Advance Ultrasonic Testing(AUT)
UIC is a leader in the Ultrasonic Testing and Training industry. Experience, high skill levels and state of the art equipment keep us ready to handle any inspection applications. UIC can support your company with all your advanced ultrasonic needs with tools such as TOFD, Phased Array, Eddy Current tube inspections, and innovative inspection applications such as Phased Array Bolt inspection. Our State of the Art ultrasonic equipment can assist with detection of environmental, in-service damages and pre-service inspections of vessels and pipelines in the Petro-Chemical, Refining, Offshore and Power generation industries.
Advanced Applications: Flaw Sizing, Stress Corrosion Cracking (SCC) detection, Hydrogen Induced Cracking (HIC), Inline Inspection verification (ILI), Internal/External Metal Loss, Tank Floor Mapping, corrosion mapping Phased Array/Automatic Ultrasonic Testing (PAUT) is an advanced method of ultrasonic testing utilizing a specialized transducer with multiple elements enabling electronic beam steering to scan a test area. Comprehensive software compiles the test data creating a visual image map of the material and inspection findings. Corrosion Mapping utilizes the accuracy of our phased array equipment employed one crawler to create a highly accurate computer generated image map of large areas of material scanned.
Ultrasonic Phased Array (PAUT)
Phased array can successfully overcome many of the inconsistencies of the manual application. A phased array probe is constructed from a number of very small elements arranged in a line or in a specific cluster design. By activating a number of the elements at once and applying specific voltages to each element a predetermined beam angle, or beam of varying angles can be produced.
Furthermore, by moving the active elements along the probe the beam is moved forward/backward in a manner similar to the movement of a manual technique.
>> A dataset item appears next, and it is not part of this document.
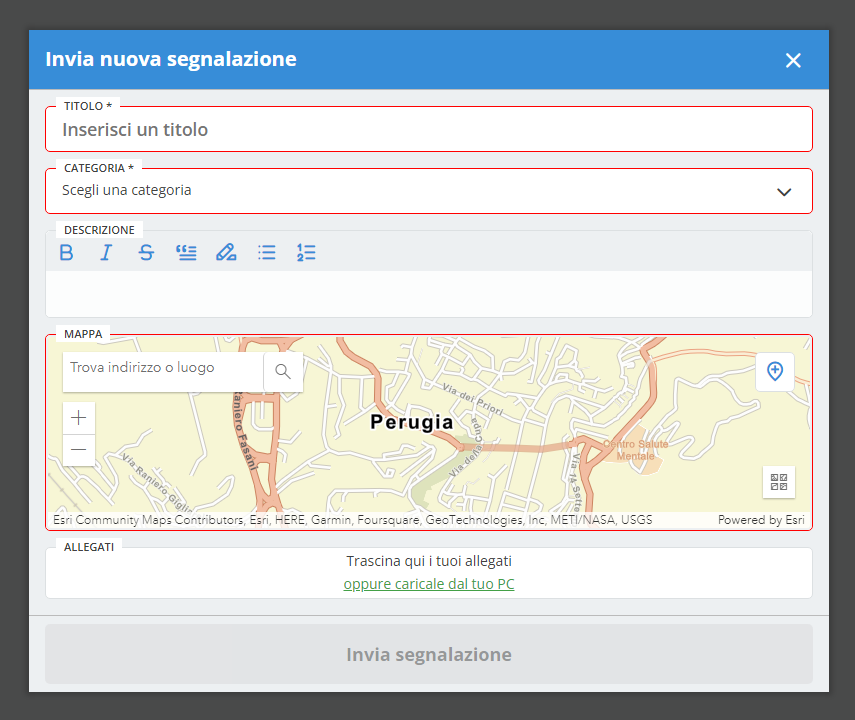Click the Titolo input field
Viewport: 855px width, 720px height.
click(428, 130)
When the phased array wedge is placed on the parent material at a specific stand-off position and moved along the weld, data can be collected and imaged as a C-scan (plan view) of the weld, much like a traditional radiograph. To compliment this, the ultrasonic imaging system can also show the A-scan, a B-scan (end view), a D-scan (side view) and in the case of a beam with varying angles an S-scan (or sectorial scan).
Time Of Flight Difrraction (TOFD)
Although time-of-flight diffraction (TOFD) can be used for a variety of applications, its primary use is rapid weld testing of circumferential and axial weld seams, also known as perpendicular TOFD scanning. Since the introduction of TOFD in the 1970s, the use of this reputed reliable nondestructive testing technique has steadily increased. Manual execution is possible with TOFD, however, it is most commonly performed in combination with a recording device, that is, an encoder or industrial scanner. To achieve code compliance in North America, TOFD is often coupled with pulse-echo or phased array techniques in order to cover the root and cap regions of the weld.
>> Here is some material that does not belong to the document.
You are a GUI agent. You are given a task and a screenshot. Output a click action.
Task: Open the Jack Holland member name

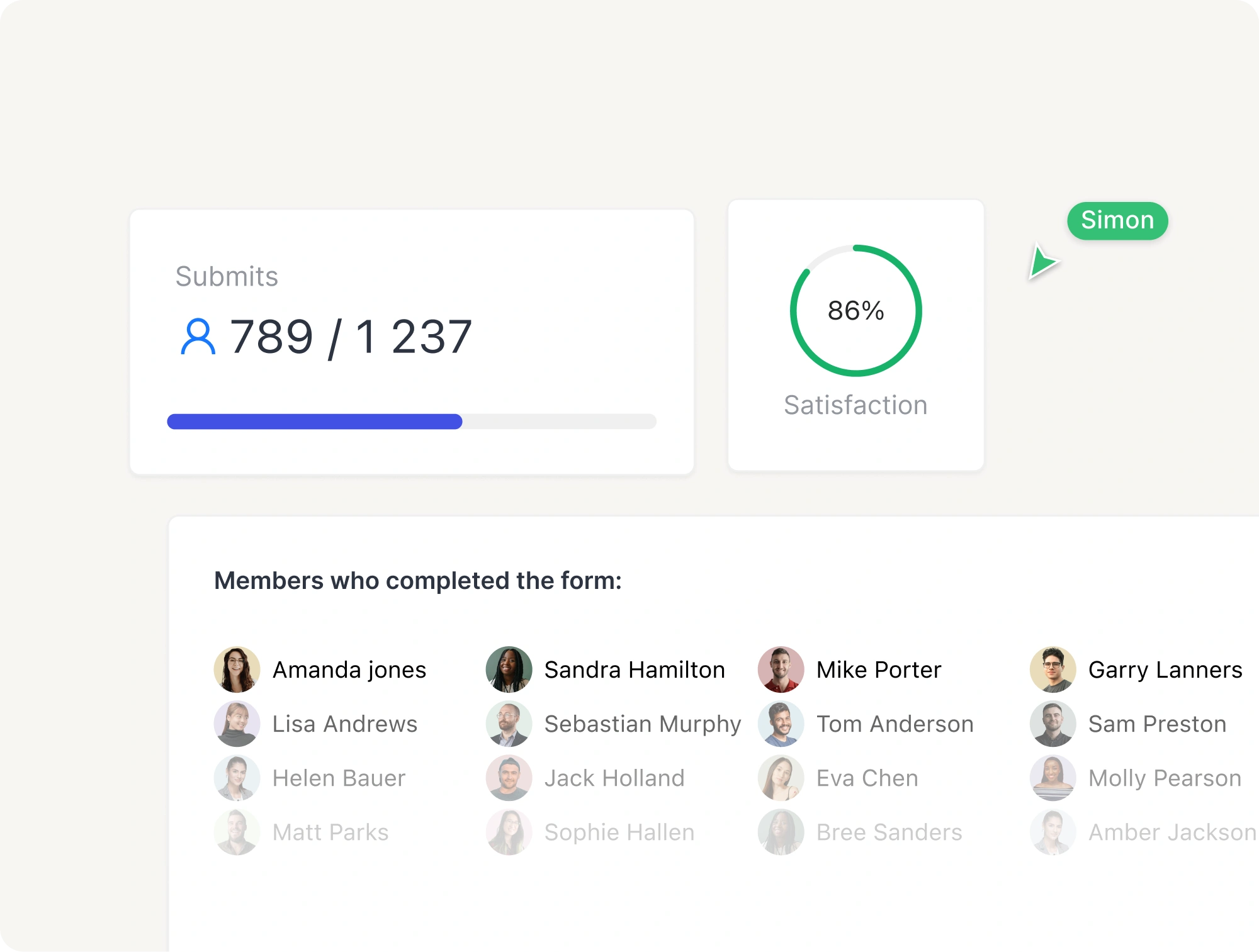click(x=614, y=778)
TOFD is usually performed using longitudinal waves as the primary detection method. Ultrasonic sensors are placed on each side of the weld. One sensor sends the ultrasonic beam into the material and the other sensor receives reflected and diffracted ultrasound from anomalies and geometric reflectors. TOFD provides a wide area of coverage with a single beam by exploiting ultrasonic beam spread theory inside the wedge and the inspected material. When the beam comes in contact with the tip of a flaw, or crack, diffracted energy is cast in all directions. Measuring the time of flight of the diffracted beams enables accurate and reliable flaw detection and sizing, even if the crack is off-oriented to the intial beam direction. During typical TOFD inspections, A-scans are collected and used to create B-scan (side view) images of the weld. Analysis is done on the acquisition unit or in post-analysis software, positioning cursors to measure the length and through-wall height of flaws.
Benifits of TOFD
1.Based on diffraction, so relatively indifferent to weld bevel angles and flaw orientation.
2.Uses time of arrival of signals received from crack tips for accurate defect positioning and sizing.
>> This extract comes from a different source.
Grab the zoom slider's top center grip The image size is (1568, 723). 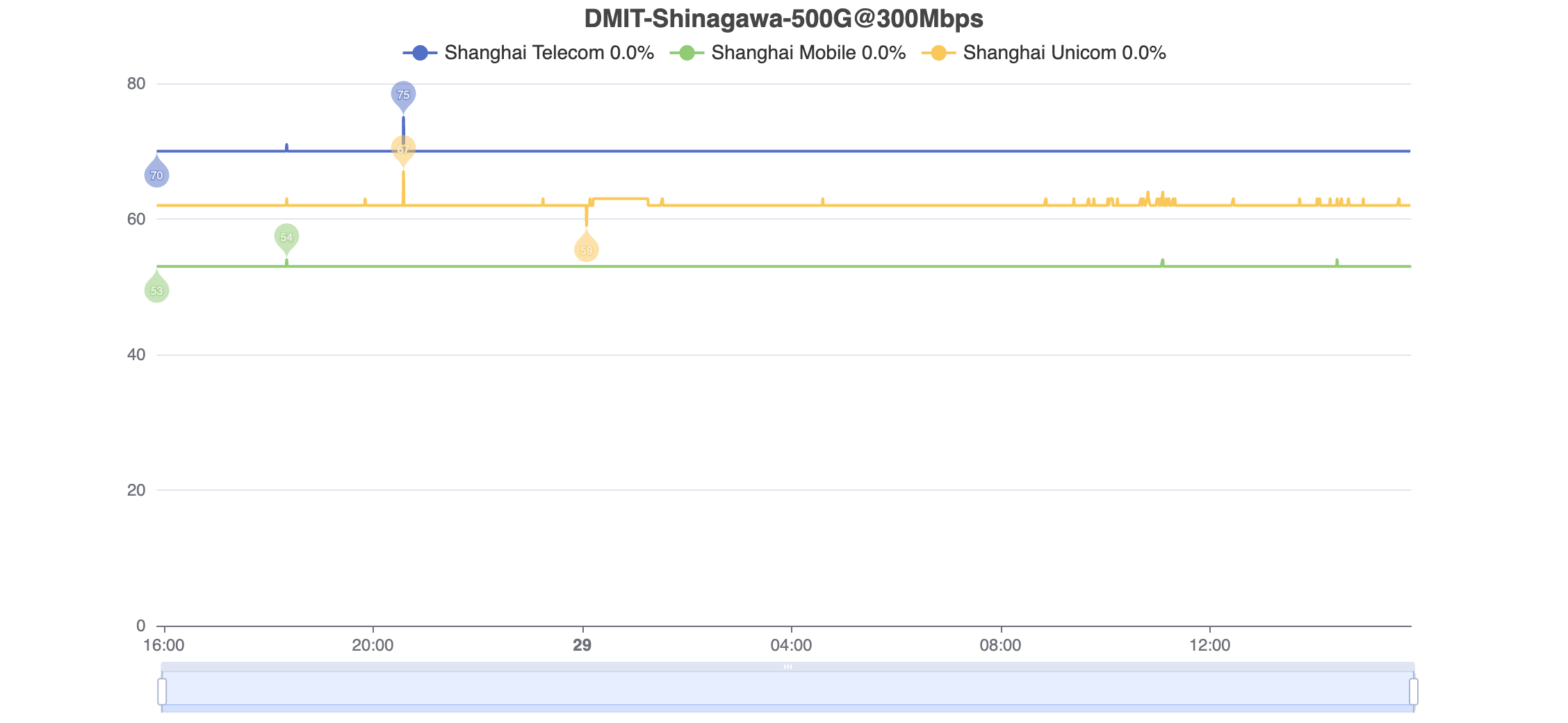[x=787, y=667]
3.Precise sizing capability makes it an ideal flaw monitoring method.
4.Quick to set up and perform an inspection, as a single beam offers a large area of coverage.
5.Rapid scanning with imaging and full data recording.
6.Can also be used for corrosion inspections.
7.Required equipment is more economical than phased array, due to conventional nature (single pulser and reciever) and use of conventional probes.
8.Highly sensitive to all weld flaw types.
Advance Ultrasonic Testing(AUT) at UIC, Jubail, KSA.
1. Advance Ultrasonic Testing(AUT) equipment like mentioned below:
• Pahsed array unit
• TOFD unit
• TOFD+PAUT combination unit
• All kind of required scanner
2. Experienced PAUT/TOFD inspector for carry out difficult configuration of welds.
3. Experienced in house ASNT NDT Level III and experts for providing techniques establishment, procedure preparation, approval and consultancy services
4. ASNT NDT Level III trainers for conducting in house or external NDT Level 2 training and certification courses on Ultrasonic testing and other NDT inspection methods. Read more about Ultrasonic Testing Personnel Certifications.
5. PAUT/TOFD inspectors qualified and certified to Level II as per ASNT recommended practice SNT-TC-1A is approved & also BINDT (British institute of nondestructive testing) approved Level-II according to ISO 9712:2012 for carry out inspection.